Troisième raccourci : l’existence d’un abus de la part de Google. Bottin Cartographes alléguait en l’espèce l’existence d’une pratique de prix prédateurs, ce qui en droit de la concurrence désigne la stratégie d’une entreprise en position dominante qui baisse ses prix à un niveau tel que ses concurrents finissent par être exclus du marché, permettant ainsi à l’entreprise dominante de remonter ensuite ses prix et, en définitive, d’asseoir sa domination sur le marché. Il s’agit d’une pratique complexe qui ne peut être constatée qu’avec beaucoup de prudence. En effet, une baisse de prix constitue en principe un comportement vertueux pour la concurrence et les consommateurs. Toutefois, pour le Tribunal de commerce de Paris, la prédation est constituée en l’espèce du fait que le prix de vente de Google Maps – égal à zero – ne permet pas à Google de couvrir le coût de revient nécessairement exposé pour l’élaboration et la distribution des produits en cause. Le Tribunal de commerce a-t-il toutefois examiné les conditions dans lesquelles Bing et OpenStreet Maps, par exemple, offrent leurs produits ? Si le nouveau standard du marché est l’offre gratuite de tels services, quitte à ce que leurs fournisseurs se rémunèrent par d’autres voies, faut-il protéger les entreprises qui ne s’adaptent pas à cette évolution ? Tel n’est pas en principe l’objet du droit de la concurrence.

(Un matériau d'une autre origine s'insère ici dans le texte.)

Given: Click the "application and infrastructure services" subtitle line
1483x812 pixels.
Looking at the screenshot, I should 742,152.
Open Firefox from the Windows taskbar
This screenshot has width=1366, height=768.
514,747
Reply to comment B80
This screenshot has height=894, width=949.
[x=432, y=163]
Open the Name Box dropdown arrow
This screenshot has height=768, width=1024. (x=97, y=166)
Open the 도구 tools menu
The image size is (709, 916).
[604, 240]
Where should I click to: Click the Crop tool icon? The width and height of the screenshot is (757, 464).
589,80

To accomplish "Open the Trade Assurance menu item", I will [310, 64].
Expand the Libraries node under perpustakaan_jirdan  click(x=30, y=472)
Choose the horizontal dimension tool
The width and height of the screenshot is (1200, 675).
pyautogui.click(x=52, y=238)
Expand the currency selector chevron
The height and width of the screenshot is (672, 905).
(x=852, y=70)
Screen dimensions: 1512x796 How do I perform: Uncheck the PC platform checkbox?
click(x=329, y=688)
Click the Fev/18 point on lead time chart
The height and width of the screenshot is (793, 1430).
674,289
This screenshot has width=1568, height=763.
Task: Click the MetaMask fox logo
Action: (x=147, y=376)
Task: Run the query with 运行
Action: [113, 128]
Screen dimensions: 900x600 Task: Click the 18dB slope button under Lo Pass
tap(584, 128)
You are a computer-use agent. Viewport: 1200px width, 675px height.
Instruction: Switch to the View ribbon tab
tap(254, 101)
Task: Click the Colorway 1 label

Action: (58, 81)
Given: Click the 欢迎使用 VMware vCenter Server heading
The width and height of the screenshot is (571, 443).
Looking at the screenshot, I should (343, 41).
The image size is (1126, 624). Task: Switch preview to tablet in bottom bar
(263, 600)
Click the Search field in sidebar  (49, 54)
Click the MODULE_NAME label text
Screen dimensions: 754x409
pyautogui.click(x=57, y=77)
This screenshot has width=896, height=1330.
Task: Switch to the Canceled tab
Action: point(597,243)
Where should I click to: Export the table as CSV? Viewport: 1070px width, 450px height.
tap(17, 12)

Que l’on ne s’y trompe pas, donner un produit gratuitement ne constitue pas nécessairement un comportement exempté des règles de concurrence. Microsoft le sait bien, puisqu’en 2004 elle s’est trouvée condamnée pour avoir distribué gratuitement Internet Explorer en association avec son système d’exploitation Windows. Mais c’était au terme d’une décision particulièrement motivée, qui limitait donc le risque que soit interdite une pratique a priori bénéfique aux consommateurs.
Après tout, peut-être la diffusion gratuite de Google Maps soulève-t-elle des problèmes au regard des règles de concurrence, mais il nous semble que seul un examen approfondi – dont il n’apparaît pas clairement que le Tribunal de commerce de Paris l’a réalisé – permettrait de le déterminer. Google ayant fait appel de ce jugement, une analyse plus approfondie peut encore être espérée. Prudence donc, car cette condamnation n’est pas définitive.